TEXT BLOCK |
>> START

Type: | Package |
Title: | Calculate Dissimilarity Matrix for Dataset with Mixed Attributes |
Version: | 0.2 |
Date: | 2016-03-08 |
Author: | Hasanthi A. Pathberiya |
Maintainer: | Hasanthi A. Pathberiya <hasanthi@sjp.ac.lk> |
Imports: | dplyr, cluster |
Description: | Implement the methods proposed by Ahmad & Dey (2007) <doi:10.1016/j.datak.2007.03.016> in calculating the dissimilarity matrix at the presence of mixed attributes. This Package includes functions to discretize quantitative variables, calculate conditional probability for each pair of attribute values, distance between every pair of attribute values, significance of attributes, calculate dissimilarity between each pair of objects. |
License: | GPL-2 | GPL-3 [expanded from: GPL] |
LazyData: | TRUE |
RoxygenNote: | 5.0.1 |
NeedsCompilation: | no |
Packaged: | 2016-06-06 11:51:29 UTC; hasan |
Repository: | CRAN |
Date/Publication: | 2016-06-06 17:56:42 |
Calculate Conditional Probabilities.
Description
Takes in a data frame which contains only qualitative variables. Discretized quantitative variables , a mixture of qualitative variables and discretized quantitative variables are also accepted. Calculates conditional probabilities for each pair of attribute values in the data frame. Returns a data frame consists of J, A, B and C in columns where Pr(A|B) = C and J is the column number in the input data frame corresponding to the values in A.
Usage
calcCondProb(myDataAll)
Arguments
myDataAll |
A data frame which includes qualitative variables OR discretized quantitative variables OR a mixture of qualitative variables and discretized quantitative variables in columns. |
Value
A data frame with four columns J, A, B and C in columns where Pr(A|B) = C and J is the column number in the input data frame corresponding to the values in A.
Examples
QualiVars <- data.frame(Qlvar1 = c("A","B","A","C"), Qlvar2 = c("Q","Q","R","Q"))
CalcForQuali <- calcCondProb(QualiVars)
QuantVars <- data.frame(Qnvar1 = c(1.5,3.2,4.9,5), Qnvar2 = c(4.8,2,1.1,5.8))
Discretized <- discretizeQuant(QuantVars)
CalcForQuant <- calcCondProb(Discretized)
AllQualQuant <- data.frame(QualiVars, Discretized)
CalcForAll <- calcCondProb(AllQualQuant)
Calculate Dissimilarity Matrix for Mixed Attributes.
Description
Takes in two data frames where first contains only qualitative attributes and the other contains only quantitative attributes. Function calculates the dissimilarity matrix based on the method proposed by Ahmad & Dey (2007).
Usage
calcDissimMat(myDataQuali, myDataQuant)

>> END

Retype the part of the dissimilarity matrix package documentation that begins at the words "Discretized <- discretizeQuant(QuantVars)" and stops after "for Mixed Attributes.".

DATA LINES |
>> START

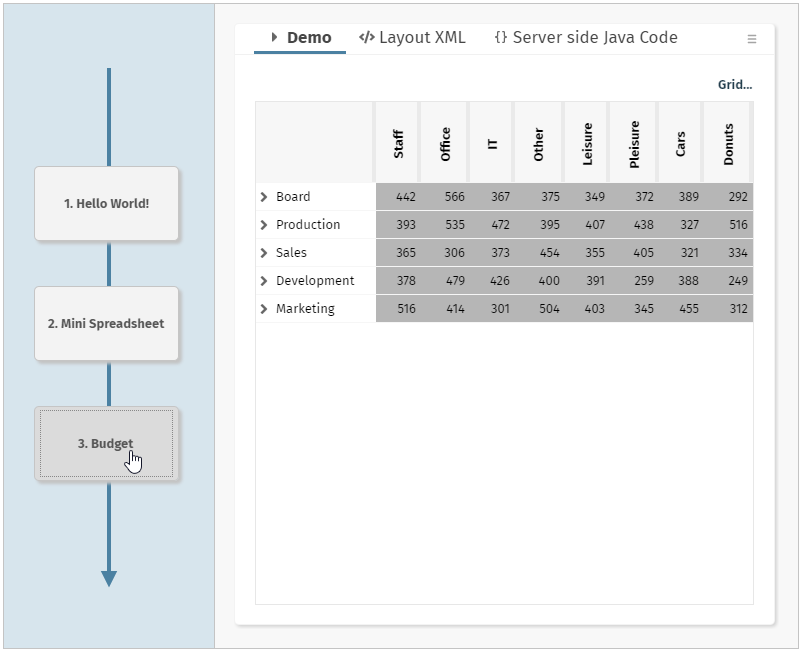Open Server side Java Code tab

[x=586, y=38]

>> END

ANSWER TO THE EXERCISE |
Discretized <- discretizeQuant(QuantVars)
CalcForQuant <- calcCondProb(Discretized)
AllQualQuant <- data.frame(QualiVars, Discretized)
CalcForAll <- calcCondProb(AllQualQuant)
Calculate Dissimilarity Matrix for Mixed Attributes.